The S&P 500’s advance above its record close marks the completion of the recovery from a bear market that wiped out more than $10 trillion of value from the world’s largest stock market. Gains today came as Cyprus’s banks reopened with new rules curbing access to cash after being closed since March 16. German retail sales, adjusted for inflation and seasonal swings, increased 0.4 percent last month from January, while U.S. government data showed the economic growth slowed less than previously estimated last quarter.
“It is encouraging that we finally hit that record but I expect in time we will move to higher levels,” Peter Jankovskis, the chief investment officer at Lisle, Illinois- based Oakbrook Investments LLC, said in a phone interview. His firm oversees $3.3 billion. “As the headlines hit the tape, it causes people to experience some regret and decided they have to step in,” he said. “That hopefully will propel the market even higher.”
Financial markets in the U.S. and most of the world will be closed tomorrow for the Good Friday holiday.
The S&P 500 remains below its all-time intraday high of 1,576.09 set in October 2007. The Dow Jones Industrial Average advanced to another record today, after first surpassing its 2007 high on March 5. The S&P 500 capped a 10 percent gain in the first quarter, its biggest in a year. The Dow is up 11 percent since the end of last year.
Shares of American companies are rallying as their profits expand for a third straight year and the Federal Reserve commits to continuing its unprecedented monetary stimulus.
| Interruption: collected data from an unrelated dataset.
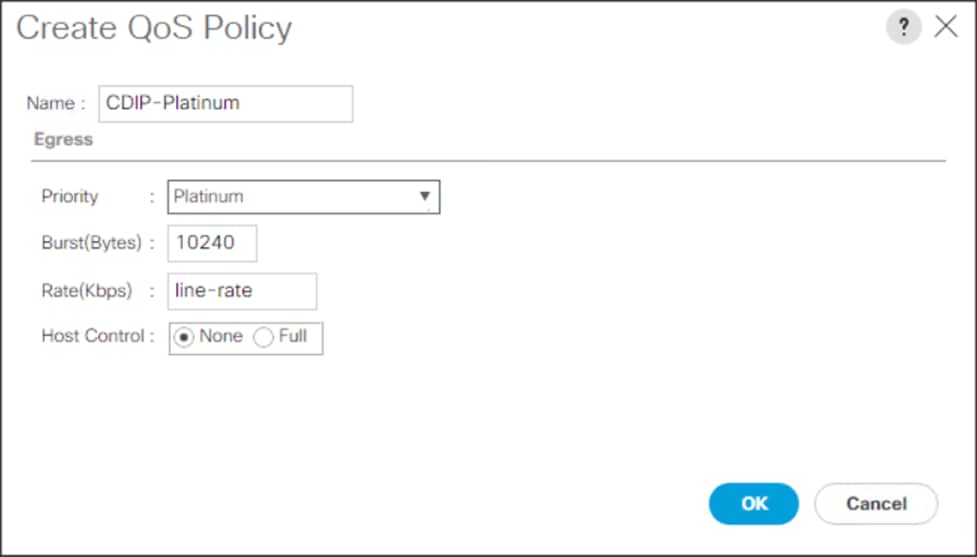
Task: Click the Rate(Kbps) label
Action: (85, 291)
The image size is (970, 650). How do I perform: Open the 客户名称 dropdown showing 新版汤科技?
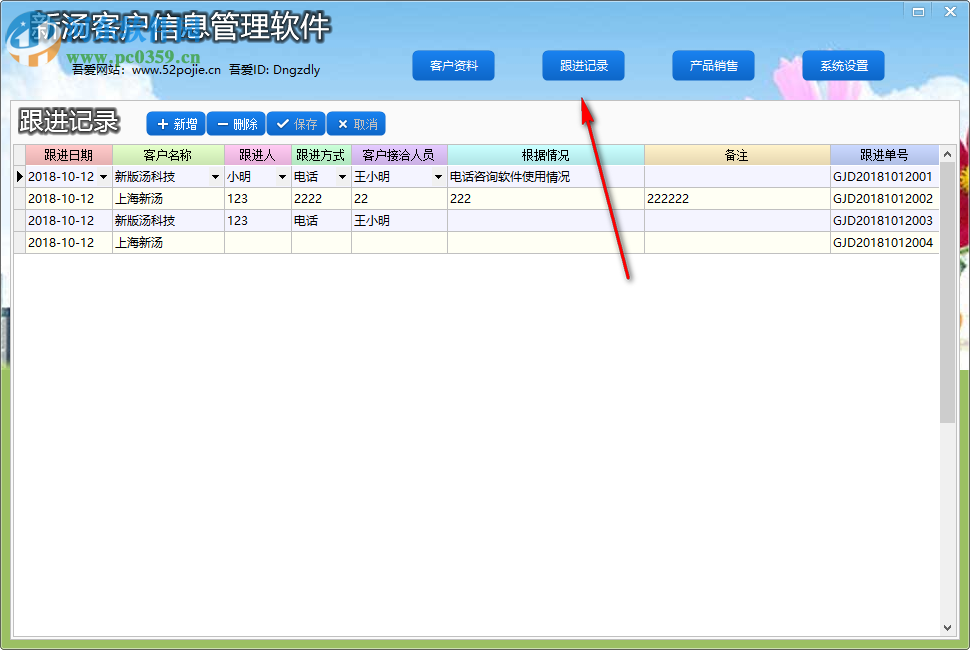217,176
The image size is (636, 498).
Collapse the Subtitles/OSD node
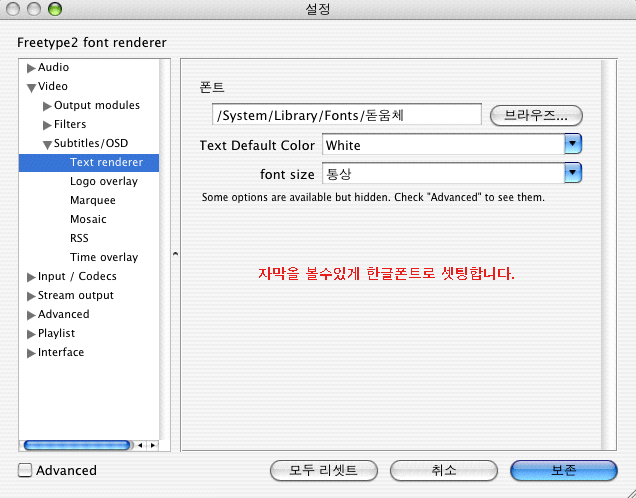tap(47, 144)
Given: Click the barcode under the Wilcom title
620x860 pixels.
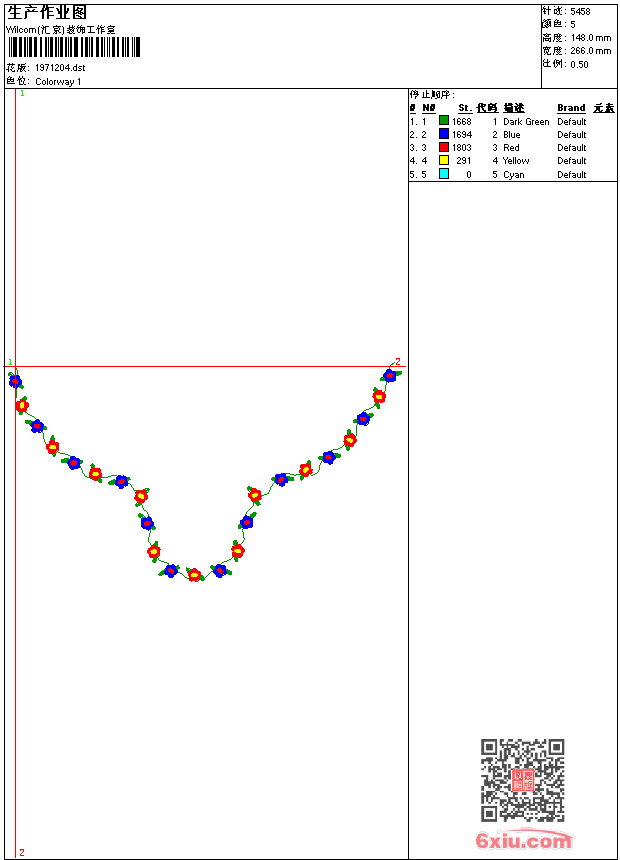Looking at the screenshot, I should pyautogui.click(x=74, y=47).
Reports this week showing a 5.7 percent jump in durable goods orders and the biggest increase since 2006 for the S&P/Case-Shiller index of home prices in 20 cities were among the latest data points to fuel optimism in the economy.
Shares of retailers, restaurant chains and other companies that depend on discretionary consumer spending jumped more than 234 percent as a group since the bottom of the bear market to lead gains among the 10 main groups in the S&P 500. Gauges of financial and industrial companies have almost tripled, while technology, commodity and health-care stocks are up more than 100 percent.
Wyndham Worldwide Corp., CBS Corp., Fifth Third Bancorp and Gannett Co. are among six companies in the index that have surged more than 1,000 percent since March 9, 2009.
The four-year bull market has sent the S&P 500 up about 132 percent since it reached a 12-year low of 676.53. The rally is extending beyond the average length of bull markets, according to Birinyi Associates Inc. data that show cycles since 1962 have an average duration of four years. Of nine advances, four have lasted longer than the mean and the market rose for about six years during those periods.
“Inasmuch as investors are constantly examining value and opportunity in the markets, I would say the psychological component of a new high is probably more important to the media than to professional investors,” Mike Shea, a managing partner at New York-based brokerage firm Direct Access Partners LLC, said in an interview. “That having been said, clearly there is less low-hanging fruit than there was in 2009, 2010.”
Among stocks moving today, McDonald’s Corp. and International Business Machines Corp. added at least 0.8 percent to pace advances among the biggest companies. GameStop Corp. rallied 5.8 percent after quarterly profit topped estimates. Deckers Outdoor Corp. increased 6 percent after Jefferies Group Inc. raised its price target.
A gauge of food and beverage companies posted the biggest gain out of 19 industries in the Stoxx 600 (SXXP) as DE Master Blenders 1753 NV surged 25 percent, the biggest rally since its initial public offering last June. The coffee and tea company spun off by Sara Lee Corp. said that Joh. A. Benckiser may acquire the company. JAB, an investment firm run by Bart Becht, wants to pay 12.75 euros a share, according to a statement by Master Blenders.
The euro rebounded from its lowest level in more than four months against the dollar, and erased a drop against the yen. Japan’s currency appreciated against 14 of 16 major peers after central bank Governor Haruhiko Kuroda failed to give details of any new deflation-fighting plans when he spoke to upper house lawmakers today.
German 10-year bond yields rose 2 basis points to 1.29 percent after dropping to 1.25 percent, the least since Aug. 3. Yields on the securities capped an eighth-straight quarterly decline. Ten-year U.S. Treasury yields were little changed at 1.86 percent.
The cost of insuring against losses on Italian sovereign debt climbed to the highest since November. Credit-default swaps on Italy jumped to as high as 311 basis point.
Italian President Giorgio Napolitano took charge of the search for the next prime minister after Pier Luigi Bersani failed to assemble a majority in the divided parliament. Napolitano will “personally check the possible developments in the political-institutional framework,” Donato Marra, general secretary for the head of state, said today at the presidential palace in Rome after Bersani met the Italian president.
The S&P GSCI gauge of 24 commodities slipped 0.5 percent today. The gauge is up 1.2 percent this year, led by a 20 percent surge in natural gas. West Texas Intermediate oil climbed for a fifth day, capping the longest rally this year. Prices rose 0.7 percent to a six-week high of $97.23 a barrel.
The MSCI Emerging Markets Index (MXEF) was little changed after a three-day rally. The gauge has declined 2.2 percent in the first three months of the year, heading for the worst first-quarter slump since 2008.
The Shanghai Composite Index (SHCOMP) sank 2.8 percent after the banking regulator tightened rules on wealth-management products and the cabinet called for new measures to deregulate interest rates. Benchmark gauges in Hong Kong, Taiwan and Thailand lost at least 0.3 percent.
Turkey’s ISE National 100 Index (XU100) rose 1.3 percent and benchmark two-year yields fell after S&P upgraded the country’s debt rating to BB+, one level below investment grade. Fitch Ratings raised Turkey to BBB- in November, the lowest investment-grade level and the nation’s first such rating in 18 years.